SHU professor named 2019 Carnegie Fellow

William Connell, Seton Hall Professor of History and Joseph M. and Geraldine C. La Motta Chair in Italian Studies, has been recognized as a 2019 Andrew Carnegie Fellow.

The fellowship includes a $200,000 grant which is dedicated to research, publishing and writing in the humanities and social sciences.

William Connell (pictured) was named a 2019 Carnegie Fellow Which will include a $20,000 grant for research. Photo via Academia

According to Connell, the research will reflect changing ideas of citizenship in the Florentine region during the late 15th and early 16th century, in part, as a result of permit policy. Additionally, his discovery in the Archivo di Stato in Florence while analyzing a book of law, he recognized that these work permits can help understanding this mobile population.

According to the Seton Hall website, Connell has received the Villa I Tatti fellowship, the Presidential Award from the Columbian Foundation among many other accomplishments. Additionally, Connell has published an edition of “The Prince” by Niccolo Machiavelli in 2016.

Kevin Fallon, a junior history, said Connell is a tremendous lecturer and can vividly portray the lives of those who lived during Renaissance Europe.

“He is an extremely nice man and is always there to help his students,” Fallon said. “He keeps his courses interesting and is able to provide a plethora of information whilst still keeping things entertaining

“A man of his intelligence and skill is without a doubt the perfect choice for the Carnegie fellowship and I know he will continue to do great things.”

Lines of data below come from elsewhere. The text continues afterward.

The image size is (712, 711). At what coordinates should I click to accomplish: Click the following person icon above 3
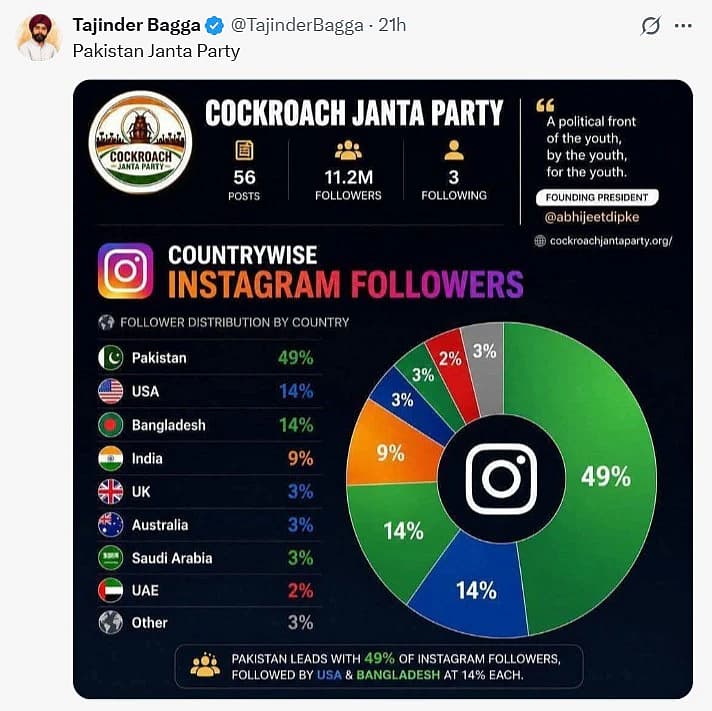[454, 150]
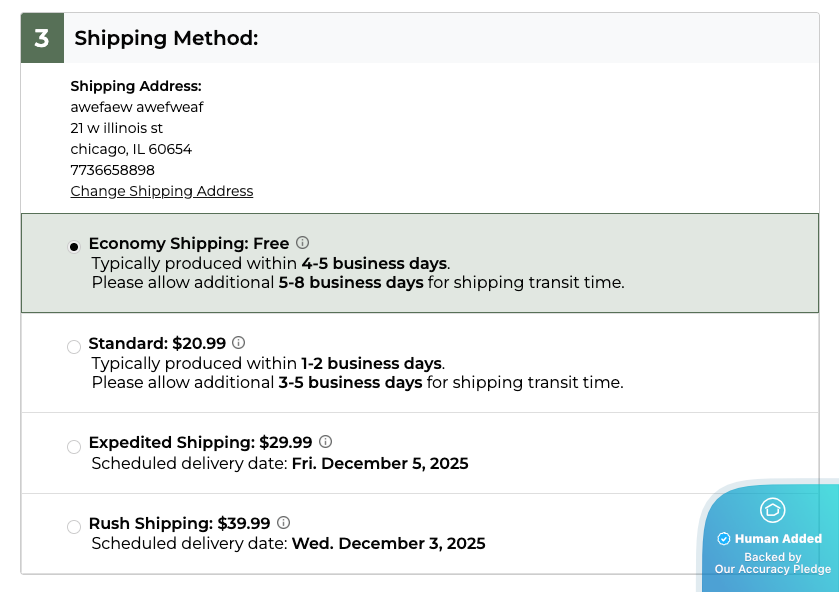Select Expedited Shipping for December 5 delivery
This screenshot has width=839, height=592.
(74, 446)
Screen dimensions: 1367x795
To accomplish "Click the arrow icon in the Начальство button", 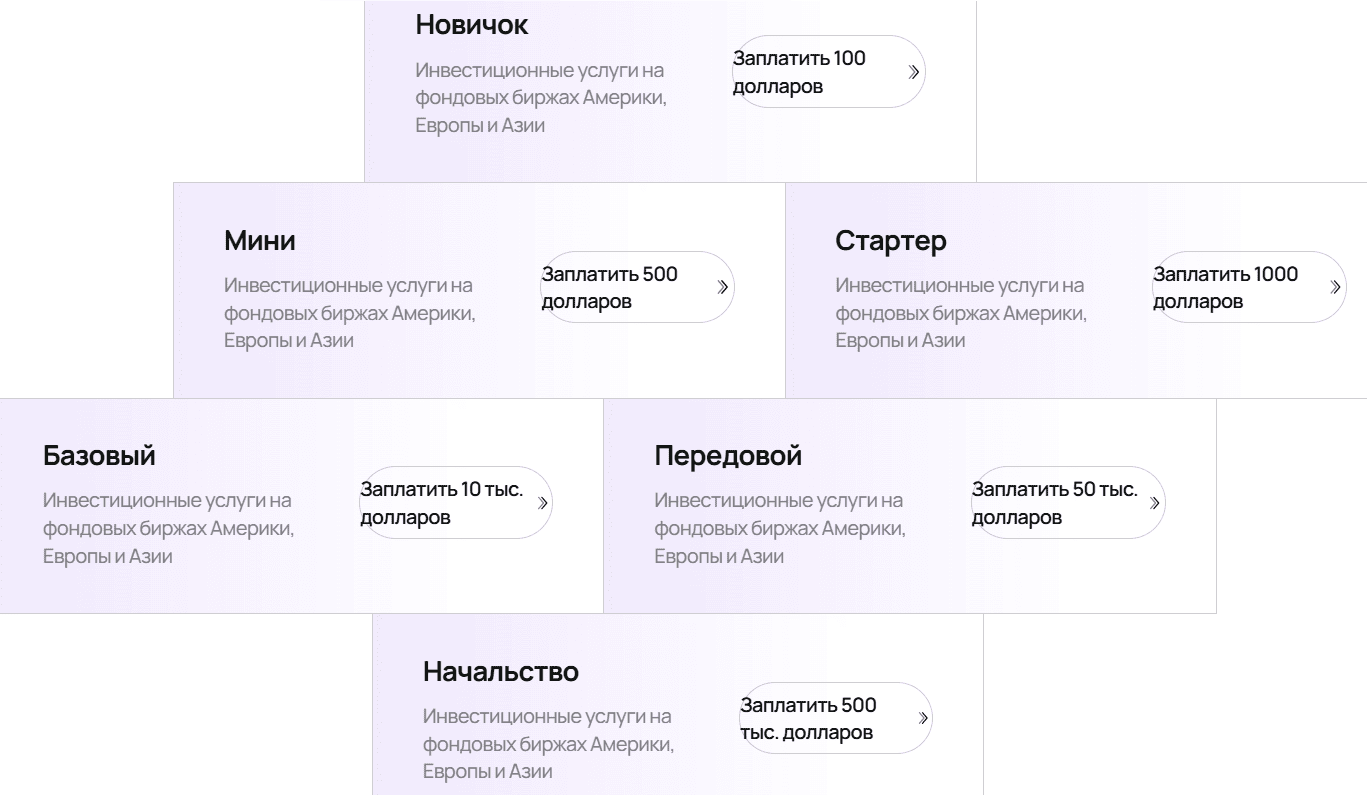I will click(x=920, y=718).
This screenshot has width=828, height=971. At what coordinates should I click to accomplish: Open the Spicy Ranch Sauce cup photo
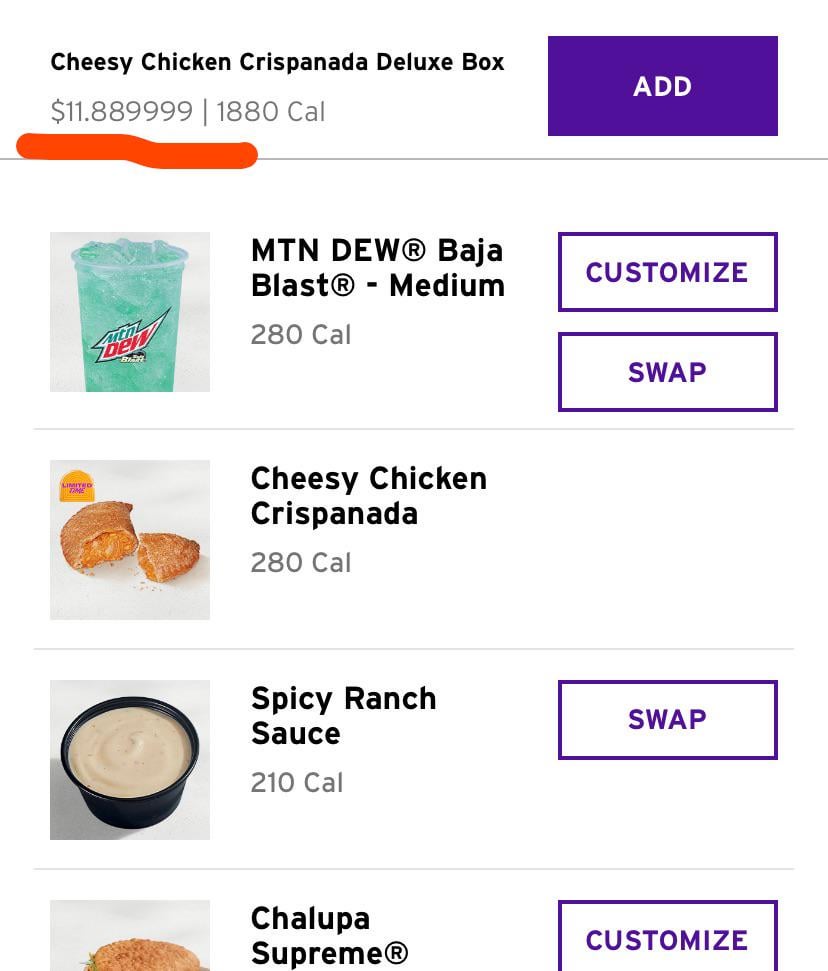coord(130,760)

A panel of 16 jurors chose the Carnegie fellows, “based on the quality, originality and potential impact of their proposals, as well as each scholar’s capacity to communicate the findings to a broad audience.”

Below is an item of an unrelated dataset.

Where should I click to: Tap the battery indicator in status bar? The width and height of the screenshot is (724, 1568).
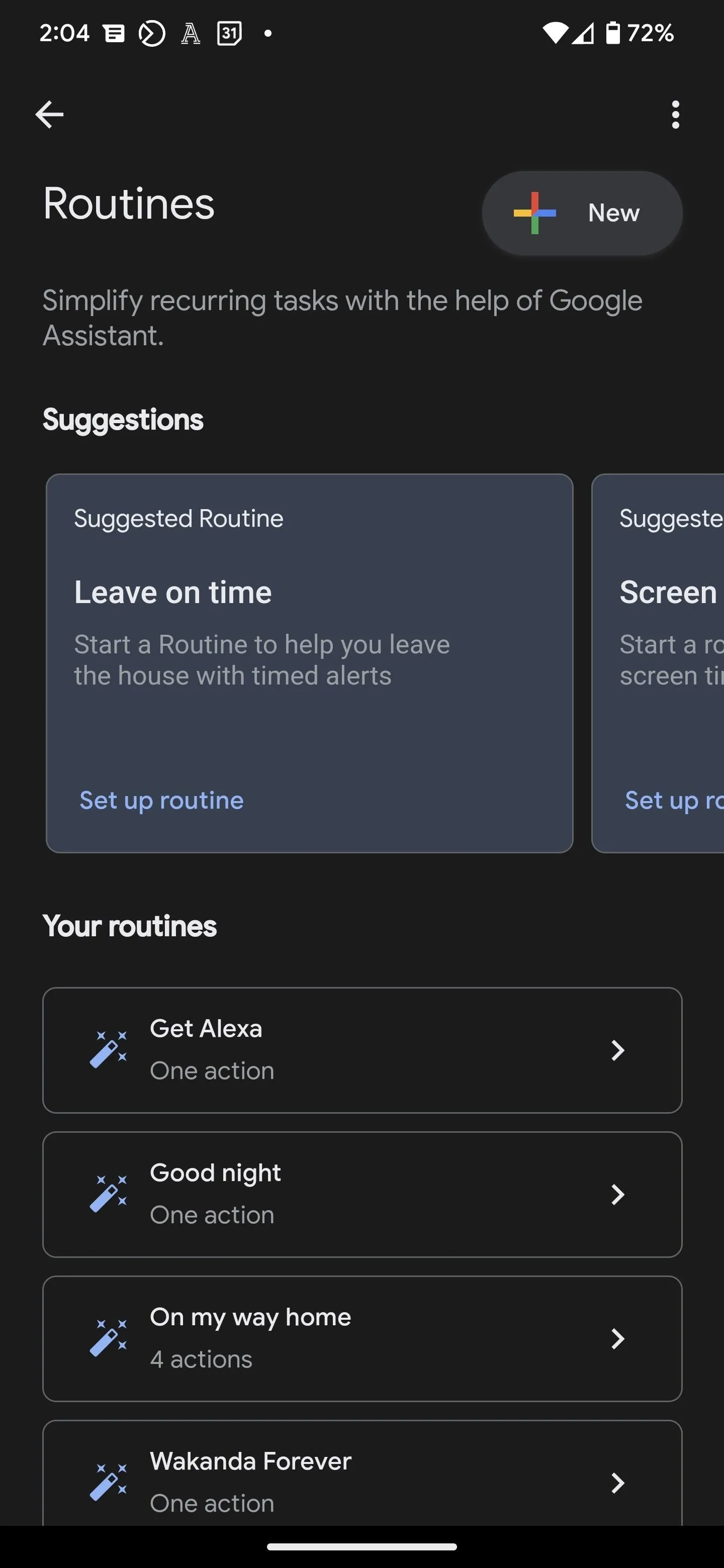pyautogui.click(x=612, y=33)
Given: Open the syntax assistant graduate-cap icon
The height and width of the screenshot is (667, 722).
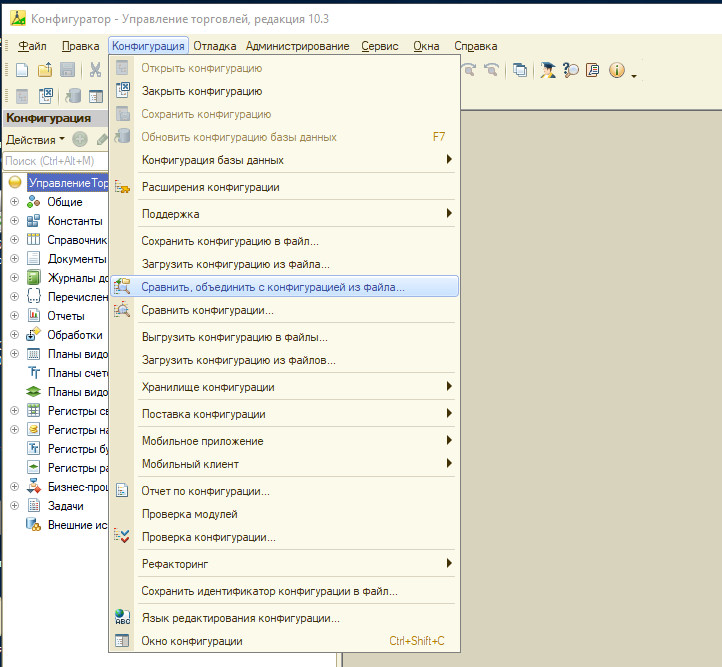Looking at the screenshot, I should [x=548, y=70].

Michelle Mattei, a graduate history student explained how Dr. Connell shared his knowledge and enthusiasm in the classroom. She said that he is not haughty and wants students to explore the material.

“You could tell that Dr. Connell was enrapt in telling you the history of the Renaissance and the Reformation, he brings history to life in the classroom,” Mattei said. “You felt that you were walking down the cobblestone streets of Florence as well as Wittenberg.”

“The topic of immigration trends as well as associated regulations is a very timely topic,” Mattei said “It just proves that we do learn from history.”
Interim President Mary Meehan nominated Connell for the recognition as she has had a “longstanding respect and admiration for his scholarly work.”

“Dr. Connell is a wonderful example of the fine scholarship of our faculty,” Meehan said. “I could not be more delighted that he was selected for this distinction.”